Housing and Real Estate
Homeownership rate and rental share
- Hancock County’s housing tenure typically shows a majority owner-occupied share, with a meaningful rental segment concentrated in Sparta and near major road corridors. The most recent owner/renter percentages are published in ACS tenure tables via data.census.gov (Housing Tenure).
Median property values and recent trends
- The median home value in Hancock County is generally below the Georgia median, reflecting rural market conditions, older housing stock, and lower incomes. Recent years have followed the broader pattern of price appreciation since 2020, though absolute values remain comparatively lower than metro areas.

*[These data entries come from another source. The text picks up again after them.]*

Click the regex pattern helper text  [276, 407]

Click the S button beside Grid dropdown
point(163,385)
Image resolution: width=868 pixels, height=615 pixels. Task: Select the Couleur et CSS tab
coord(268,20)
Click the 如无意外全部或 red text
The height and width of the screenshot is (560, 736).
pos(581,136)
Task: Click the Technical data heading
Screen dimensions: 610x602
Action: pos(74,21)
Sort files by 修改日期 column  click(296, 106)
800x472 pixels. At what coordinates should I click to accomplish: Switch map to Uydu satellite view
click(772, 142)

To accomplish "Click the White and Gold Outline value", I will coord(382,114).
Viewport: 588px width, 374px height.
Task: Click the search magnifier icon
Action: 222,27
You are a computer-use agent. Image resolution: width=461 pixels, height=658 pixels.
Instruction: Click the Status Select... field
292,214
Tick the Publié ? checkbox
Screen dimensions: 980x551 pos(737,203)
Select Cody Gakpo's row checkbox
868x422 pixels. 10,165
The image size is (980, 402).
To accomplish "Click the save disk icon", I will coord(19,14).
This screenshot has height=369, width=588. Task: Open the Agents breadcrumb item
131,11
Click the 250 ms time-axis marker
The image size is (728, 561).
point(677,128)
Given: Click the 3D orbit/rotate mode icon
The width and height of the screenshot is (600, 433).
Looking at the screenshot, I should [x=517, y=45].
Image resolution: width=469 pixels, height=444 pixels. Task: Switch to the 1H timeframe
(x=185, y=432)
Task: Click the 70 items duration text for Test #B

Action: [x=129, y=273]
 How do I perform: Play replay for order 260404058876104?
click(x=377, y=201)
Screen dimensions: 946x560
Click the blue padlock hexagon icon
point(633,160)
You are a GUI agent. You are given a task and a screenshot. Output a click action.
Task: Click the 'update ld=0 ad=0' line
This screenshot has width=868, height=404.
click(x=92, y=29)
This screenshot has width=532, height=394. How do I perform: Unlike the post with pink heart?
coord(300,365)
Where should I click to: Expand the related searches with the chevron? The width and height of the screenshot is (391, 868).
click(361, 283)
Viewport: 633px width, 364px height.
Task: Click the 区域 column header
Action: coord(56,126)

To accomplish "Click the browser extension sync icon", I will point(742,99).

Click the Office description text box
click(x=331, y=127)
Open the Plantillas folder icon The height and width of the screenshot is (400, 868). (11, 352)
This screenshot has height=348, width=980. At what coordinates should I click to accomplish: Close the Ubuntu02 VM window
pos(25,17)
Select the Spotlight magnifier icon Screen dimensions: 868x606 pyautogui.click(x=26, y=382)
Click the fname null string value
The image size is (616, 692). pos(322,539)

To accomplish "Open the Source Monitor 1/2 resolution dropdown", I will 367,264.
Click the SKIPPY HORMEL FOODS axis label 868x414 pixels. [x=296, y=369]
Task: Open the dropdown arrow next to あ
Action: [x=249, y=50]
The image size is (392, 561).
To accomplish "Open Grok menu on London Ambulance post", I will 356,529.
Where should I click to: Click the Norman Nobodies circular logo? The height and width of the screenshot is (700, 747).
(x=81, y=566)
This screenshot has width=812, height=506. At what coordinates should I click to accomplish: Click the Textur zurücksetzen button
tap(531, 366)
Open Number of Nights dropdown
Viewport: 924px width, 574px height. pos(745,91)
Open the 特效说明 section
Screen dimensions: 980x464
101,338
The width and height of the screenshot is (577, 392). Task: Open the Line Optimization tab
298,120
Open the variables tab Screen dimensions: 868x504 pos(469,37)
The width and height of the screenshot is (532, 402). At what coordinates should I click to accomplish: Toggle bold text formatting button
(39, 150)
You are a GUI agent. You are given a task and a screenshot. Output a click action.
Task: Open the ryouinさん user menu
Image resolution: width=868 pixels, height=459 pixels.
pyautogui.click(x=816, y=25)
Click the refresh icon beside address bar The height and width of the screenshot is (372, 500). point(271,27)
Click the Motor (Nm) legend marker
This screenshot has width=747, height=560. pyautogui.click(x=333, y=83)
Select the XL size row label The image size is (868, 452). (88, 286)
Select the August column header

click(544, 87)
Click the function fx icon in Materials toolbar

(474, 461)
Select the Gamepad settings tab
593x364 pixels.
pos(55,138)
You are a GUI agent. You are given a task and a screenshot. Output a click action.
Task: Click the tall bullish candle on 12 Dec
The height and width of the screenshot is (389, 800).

- The definitive current median value and trend line are available in ACS “Value” tables and can be cross-checked against assessed values from the county tax assessor. Reference: ACS home value tables on data.census.gov.
Typical rent prices
- Gross rent levels are generally below the Georgia median, with rentals concentrated in small multifamily properties, single-family rentals, and mobile homes. Current median gross rent is published in ACS rent tables: data.census.gov (Gross Rent).
Types of housing
- The county’s housing stock is dominated by:
- Single-family detached homes (many on larger lots)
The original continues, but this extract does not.